Listed entries
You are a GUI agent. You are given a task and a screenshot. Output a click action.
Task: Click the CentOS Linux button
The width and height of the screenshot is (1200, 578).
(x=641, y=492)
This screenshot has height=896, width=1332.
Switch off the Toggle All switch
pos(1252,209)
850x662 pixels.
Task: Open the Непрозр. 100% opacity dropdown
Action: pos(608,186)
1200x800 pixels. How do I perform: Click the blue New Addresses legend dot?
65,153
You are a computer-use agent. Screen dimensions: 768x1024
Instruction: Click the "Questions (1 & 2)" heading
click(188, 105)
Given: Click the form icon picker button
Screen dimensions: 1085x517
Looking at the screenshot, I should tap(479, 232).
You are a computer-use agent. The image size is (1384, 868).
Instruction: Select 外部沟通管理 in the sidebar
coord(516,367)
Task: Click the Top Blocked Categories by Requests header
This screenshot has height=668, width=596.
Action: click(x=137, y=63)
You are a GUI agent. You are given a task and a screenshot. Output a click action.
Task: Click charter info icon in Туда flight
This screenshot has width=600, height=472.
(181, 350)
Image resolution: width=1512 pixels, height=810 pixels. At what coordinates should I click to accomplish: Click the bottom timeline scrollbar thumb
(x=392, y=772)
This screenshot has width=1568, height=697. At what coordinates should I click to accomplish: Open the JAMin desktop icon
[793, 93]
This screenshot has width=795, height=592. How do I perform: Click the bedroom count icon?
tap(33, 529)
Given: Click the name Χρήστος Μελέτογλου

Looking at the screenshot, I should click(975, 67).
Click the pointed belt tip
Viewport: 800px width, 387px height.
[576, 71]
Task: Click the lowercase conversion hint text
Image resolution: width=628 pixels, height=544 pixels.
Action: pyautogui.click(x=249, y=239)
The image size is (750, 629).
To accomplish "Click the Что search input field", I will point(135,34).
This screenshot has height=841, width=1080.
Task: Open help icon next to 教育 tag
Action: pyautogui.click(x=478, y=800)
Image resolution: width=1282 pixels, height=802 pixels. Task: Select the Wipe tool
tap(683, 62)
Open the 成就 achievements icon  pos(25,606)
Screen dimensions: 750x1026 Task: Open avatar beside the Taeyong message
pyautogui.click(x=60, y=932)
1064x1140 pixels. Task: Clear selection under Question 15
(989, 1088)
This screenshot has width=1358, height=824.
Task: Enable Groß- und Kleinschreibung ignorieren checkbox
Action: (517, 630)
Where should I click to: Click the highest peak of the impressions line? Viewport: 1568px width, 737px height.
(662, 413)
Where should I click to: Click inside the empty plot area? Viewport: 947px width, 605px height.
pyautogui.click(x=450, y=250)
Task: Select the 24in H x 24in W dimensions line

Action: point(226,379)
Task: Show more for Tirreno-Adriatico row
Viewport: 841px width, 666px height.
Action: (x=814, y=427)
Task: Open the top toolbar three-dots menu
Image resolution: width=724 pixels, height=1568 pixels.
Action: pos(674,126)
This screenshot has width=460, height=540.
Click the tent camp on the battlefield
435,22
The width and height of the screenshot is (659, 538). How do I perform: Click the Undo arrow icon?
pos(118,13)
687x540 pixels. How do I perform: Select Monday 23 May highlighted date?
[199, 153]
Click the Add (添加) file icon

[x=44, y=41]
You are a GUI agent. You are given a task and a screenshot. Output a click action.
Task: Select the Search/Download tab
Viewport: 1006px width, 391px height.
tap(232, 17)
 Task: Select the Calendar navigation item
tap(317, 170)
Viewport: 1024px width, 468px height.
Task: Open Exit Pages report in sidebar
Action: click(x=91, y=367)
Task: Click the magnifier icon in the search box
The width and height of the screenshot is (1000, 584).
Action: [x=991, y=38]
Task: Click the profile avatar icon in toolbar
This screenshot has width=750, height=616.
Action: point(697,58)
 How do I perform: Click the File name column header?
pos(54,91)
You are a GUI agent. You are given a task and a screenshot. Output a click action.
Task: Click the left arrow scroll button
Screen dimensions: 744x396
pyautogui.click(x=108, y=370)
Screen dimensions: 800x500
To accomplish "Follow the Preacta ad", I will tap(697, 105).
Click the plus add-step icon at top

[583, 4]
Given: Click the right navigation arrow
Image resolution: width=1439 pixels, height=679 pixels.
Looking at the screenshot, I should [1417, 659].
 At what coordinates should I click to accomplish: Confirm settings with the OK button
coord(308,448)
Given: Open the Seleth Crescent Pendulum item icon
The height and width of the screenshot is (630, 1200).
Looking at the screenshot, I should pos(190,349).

To do
Taking the lines above, repeat exactly those from the line that contains "Screen dimensions: 1085x517" through the line that contains "Open the 成就", and both of those lines as well. Include nothing else.

Output below
Screen dimensions: 1085x517
Looking at the screenshot, I should tap(479, 232).
You are a computer-use agent. The image size is (1384, 868).
Instruction: Select 外部沟通管理 in the sidebar
coord(516,367)
Task: Click the Top Blocked Categories by Requests header
This screenshot has height=668, width=596.
Action: click(x=137, y=63)
You are a GUI agent. You are given a task and a screenshot. Output a click action.
Task: Click charter info icon in Туда flight
This screenshot has width=600, height=472.
(181, 350)
Image resolution: width=1512 pixels, height=810 pixels. At what coordinates should I click to accomplish: Click the bottom timeline scrollbar thumb
(x=392, y=772)
This screenshot has width=1568, height=697. At what coordinates should I click to accomplish: Open the JAMin desktop icon
[793, 93]
This screenshot has width=795, height=592. How do I perform: Click the bedroom count icon?
tap(33, 529)
Given: Click the name Χρήστος Μελέτογλου

Looking at the screenshot, I should click(975, 67).
Click the pointed belt tip
Viewport: 800px width, 387px height.
[576, 71]
Task: Click the lowercase conversion hint text
Image resolution: width=628 pixels, height=544 pixels.
Action: pyautogui.click(x=249, y=239)
The image size is (750, 629).
To accomplish "Click the Что search input field", I will point(135,34).
This screenshot has height=841, width=1080.
Task: Open help icon next to 教育 tag
Action: pyautogui.click(x=478, y=800)
Image resolution: width=1282 pixels, height=802 pixels. Task: Select the Wipe tool
tap(683, 62)
Open the 成就 achievements icon  pos(25,606)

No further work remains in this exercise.